Some may say that the bananas and hormones concern the people over in Europe — it is not our affair. But the issue here is not whether Europeans purchase hormone raised beef or eat Chiquita´s bananas. The issue is one of democracy and self determination. Have the trade treaties superseded the rights of people in Europe to determine what they eat? If so have the trade treaties also superseded the Constitution of the United States? Do the rights of corporations now come before the rights of the American people?

We are beginning now to see clearly the disaster that NAFTA, GATT, and WTO has caused in rural America. In the propaganda blitz building up to the adoption of these “so-called” treaties, agriculture was promised prosperity. Instead we got the disintegration of competitive markets and an economic depression covering all of rural America if not the world. Globalization has proven to be Globaloney. As we see with the trade war with Europe over bananas and hormones, What has been created, with NAFTA, GATT, and WTO are the conditions where multi-national corporations reign supreme. Now, any local, state, or national law — in any country — that any corporation finds inconvenient can and will be disallowed.

I am reminded of the prophetic words of the poet, philosopher, and farmer Wendell Berry when he wrote: “We are now pretty obviously facing the possibility of a world that the supranational corporations, and the governments and educational systems that serve them, will control entirely for their own convenience –: and, incidentally and inescapably, for the inconvenience of all of the rest of us. This world will be a world in which the cultures that preserve nature and rural life will simply be disallowed. It will be, as our experience already suggests, a post-agricultural world. But as we have been warned, as we begin to see, you cannot have a post-agricultural world that is not also post-democratic, post-religious, and post-natural — in other words it will be, as we have understood ourselves post-human.”
++++
» Objective A
Answer these questions about the text on trade treaties:
(i) Which three trade agreements does it name as causing disaster in rural America?
(ii) What two things does it say the trade war with Europe is over?
(iii) How does it describe Wendell Berry?

» Records for the task
++++
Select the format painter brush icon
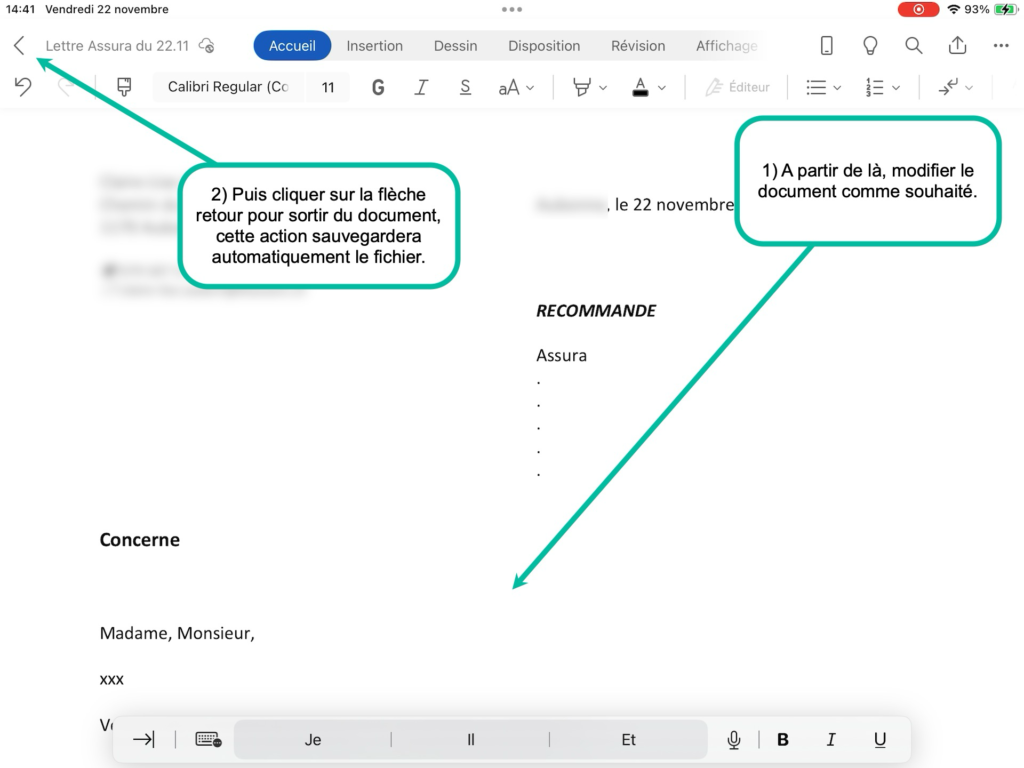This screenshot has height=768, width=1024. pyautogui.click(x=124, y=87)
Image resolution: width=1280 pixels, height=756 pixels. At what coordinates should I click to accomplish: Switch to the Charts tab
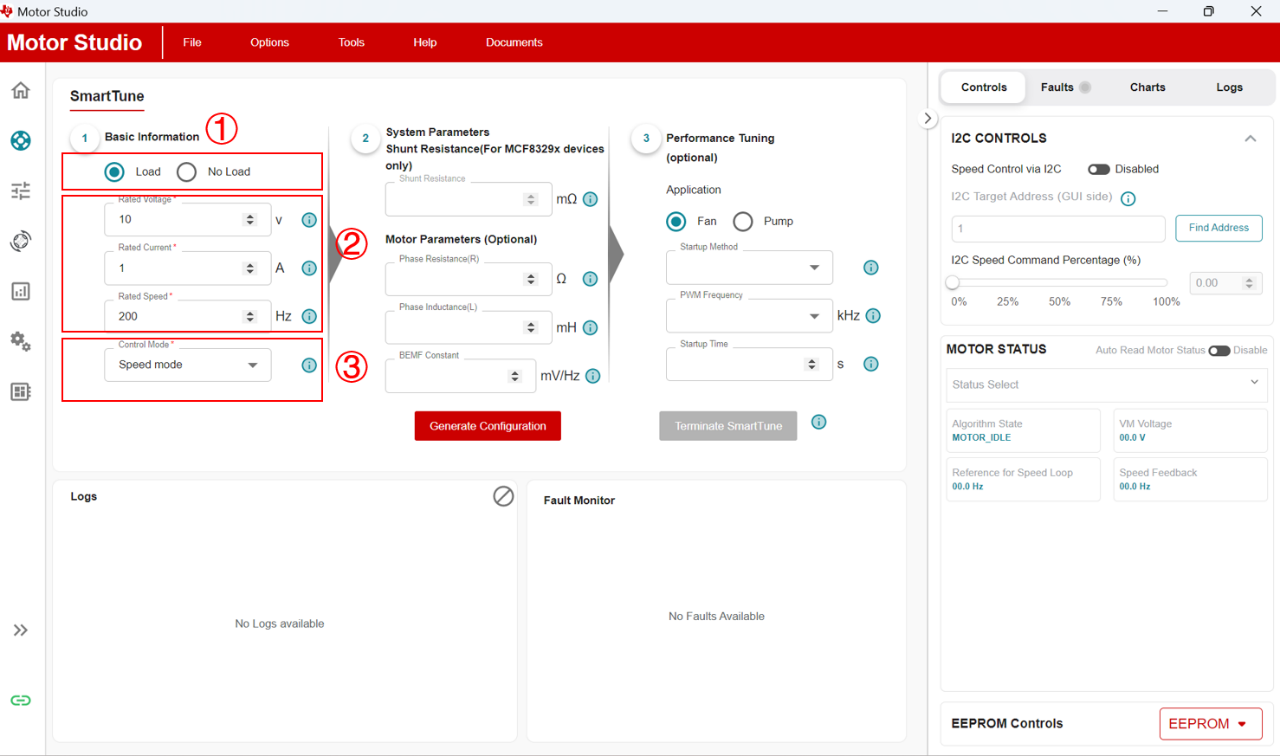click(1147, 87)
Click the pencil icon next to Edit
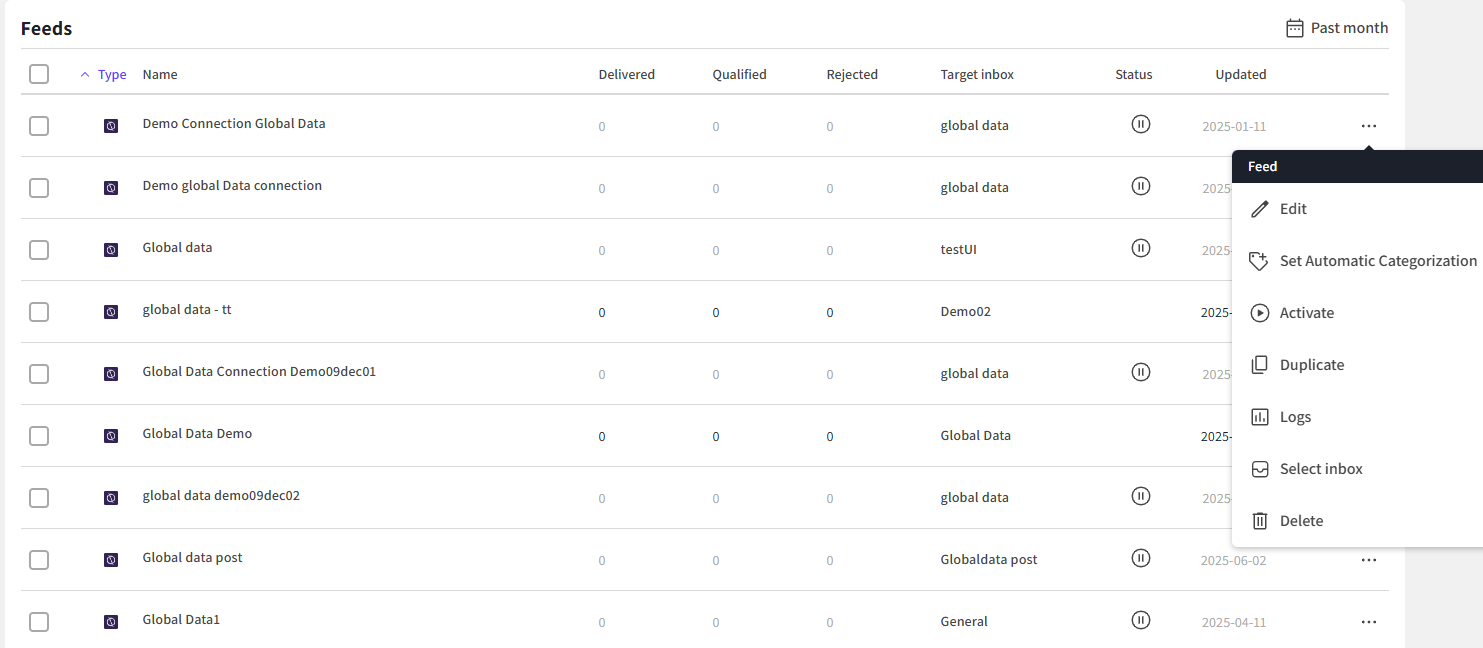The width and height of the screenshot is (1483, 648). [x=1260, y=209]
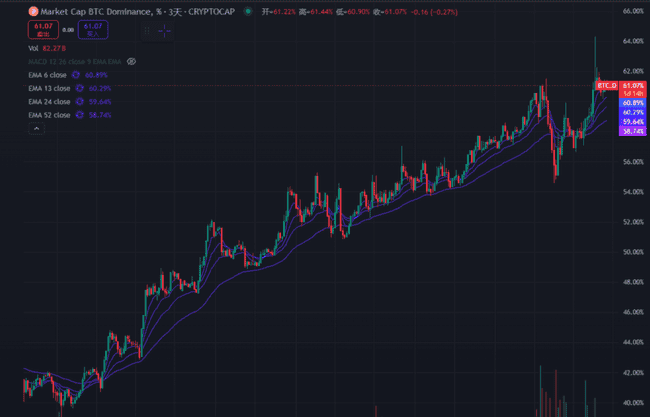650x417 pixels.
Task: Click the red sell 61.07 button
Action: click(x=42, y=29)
++++
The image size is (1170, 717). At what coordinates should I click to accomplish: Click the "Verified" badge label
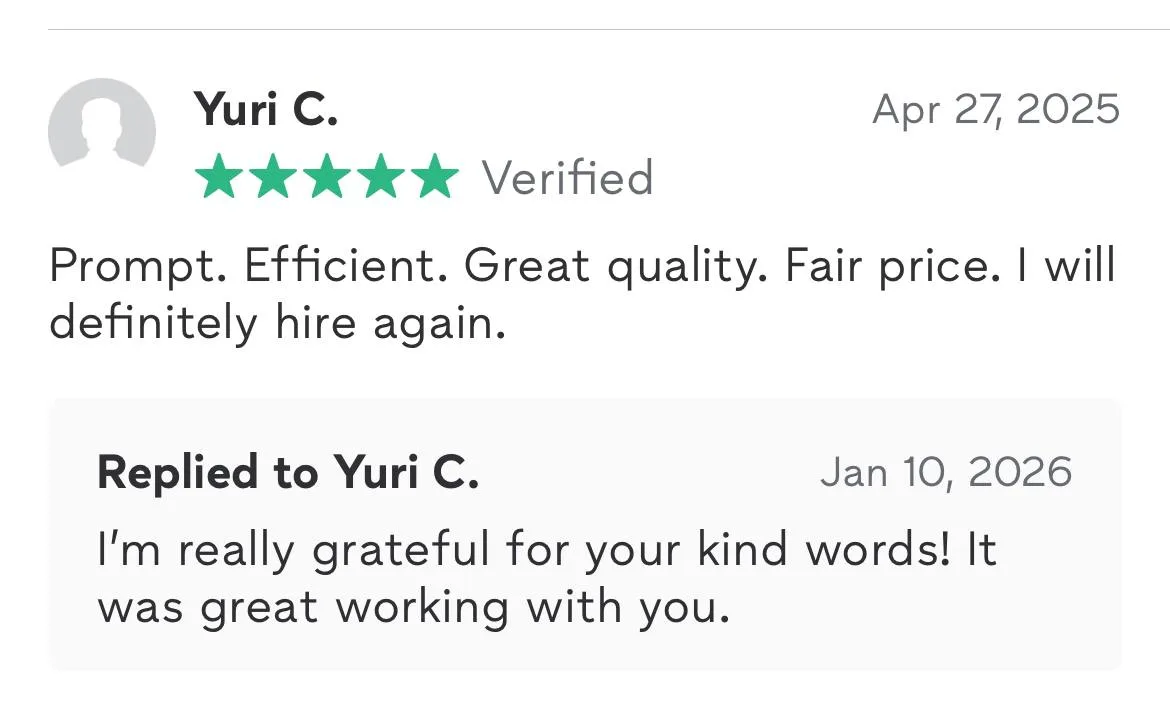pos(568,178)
++++
» Objective B
Rewrite part of the records as a Markdown table with the columns No. and Line. Begin at the line that has "Select the format painter brush icon" and stop after the line that has "Action: click(x=42, y=29)", skipping blank lines and leaving out the pictures.

» Problem solution A
(i) NAFTA, GATT, and WTO
(ii) Bananas and hormones
(iii) As a poet, philosopher, and farmer

» Problem solution B
| No. | Line |
|---|---|
| 1 | Select the format painter brush icon |
| 2 | This screenshot has height=768, width=1024. pyautogui.click(x=124, y=87) |
| 3 | Image resolution: width=1280 pixels, height=756 pixels. At what coordinates should I click to accomplish: Switch to the Charts tab |
| 4 | click(1147, 87) |
| 5 | Click the pencil icon next to Edit |
| 6 | The width and height of the screenshot is (1483, 648). [x=1260, y=209] |
| 7 | 650x417 pixels. |
| 8 | Task: Click the red sell 61.07 button |
| 9 | Action: click(x=42, y=29) |